Bratslavky’s class on the history of broadcast met with Anderson-Zorn on March 28 to get their first taste of working with the collection. She brought old editions of the Vidette, papers from WZND, presidential papers, and papers from the School of Communication, all dating to the 1970s, to provide context for the incident.
“We are so used to having everything available on the internet, including me, that it is important to be constantly reminded that physical material still exists and there are reasons why everything is not digitized and accessible on the web,” Bratslavky said.
One thing she hoped was for her students to gain some understanding of their campus through old documents. Some discovered how little their RSOs changed over the years, while others noticed the differing opinions of the same events from the student perspective and other’s.
“I think it’s a valuable experience to flip through records from the past, to hold the papers, to see how people typed letters or what information is found, and not found, in the minutes of a meeting,” Bratslavsky said.
Anderson-Zorn also partnered with Wodika’s class on community and public health. Having met previously, Wodika knew Anderson-Zorn would be the ideal person to work with to bring the student’s projects to life.

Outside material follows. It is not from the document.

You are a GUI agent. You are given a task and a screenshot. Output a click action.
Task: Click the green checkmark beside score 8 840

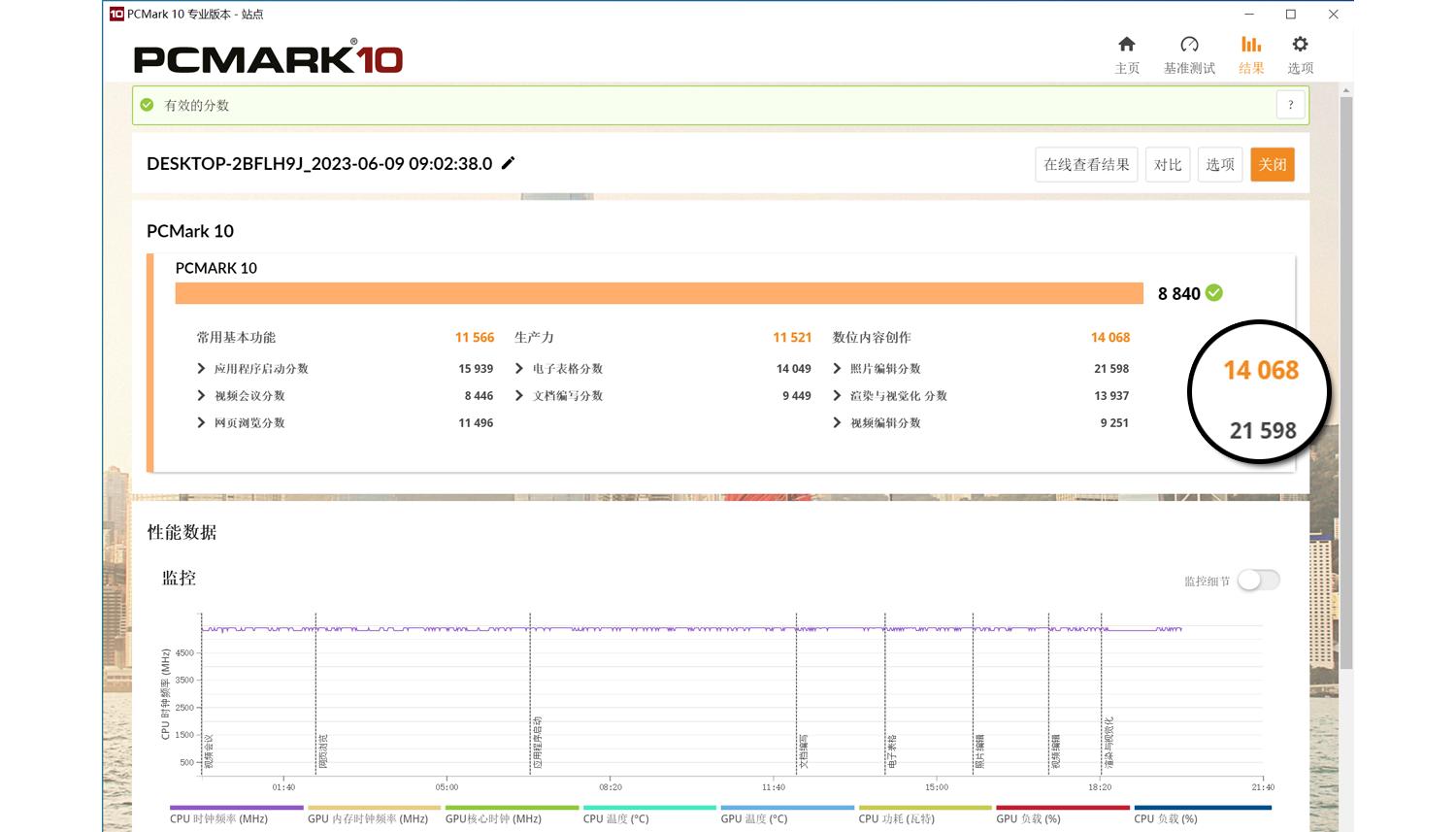pyautogui.click(x=1215, y=292)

“I loved the idea of getting students hands-on experience,” she said. “April was the first person I thought of working with because I knew she might have some great ideas for how to guide the students with the project.”
She continued, saying that Anderson-Zorn was patient when explaining the materials to the students “without overwhelming students.”
Wodika planned a project for her students to create exhibits for National Public Health Week that fell April 1-5 and the topics focused on public health on campus, including the beer riots in 1984, influenza on campus, and how ISU has approached sex ed. The class either had to create a physical exhibit of photos and captions or a slideshow. Both were displayed in the library, whether on the TVs on floor 3 or the stairwell on floor 2, from April 2 to May 7. At the beginning of class, most of the students considered making a slideshow for their project, but by the end of Anderson-Zorn’s crash course on exhibitions, a few flipped to exhibits.
The class itself opened up to a larger discussion where they bounced ideas off each other and asked questions on how to make their project more interesting and other items that would be beneficial to include.
Sophomore school health major Abby Bueter said that the archive’s materials aided her project because “it’s a wealth of super cool information about our university.” She said that she, like other students, probably would have never used the archives as an undergrad, as Anderson-Zorn echoed.
Bueter continued, saying that the archives are a resource that’s “going untapped, so I feel like doing this archives project is not only educating people on whatever project we picked but showing them that this information [at the archives] is available.”
At the beginning of the class, Anderson-Zorn told the students “If you touch history, you’re a part of history.” She says being in contact with history helps form an emotional connection between the artifact, the university, and the person.
“It’s the cool factor,” she said. “That makes for a stronger institution and a stronger Redbird community in that shared connection.”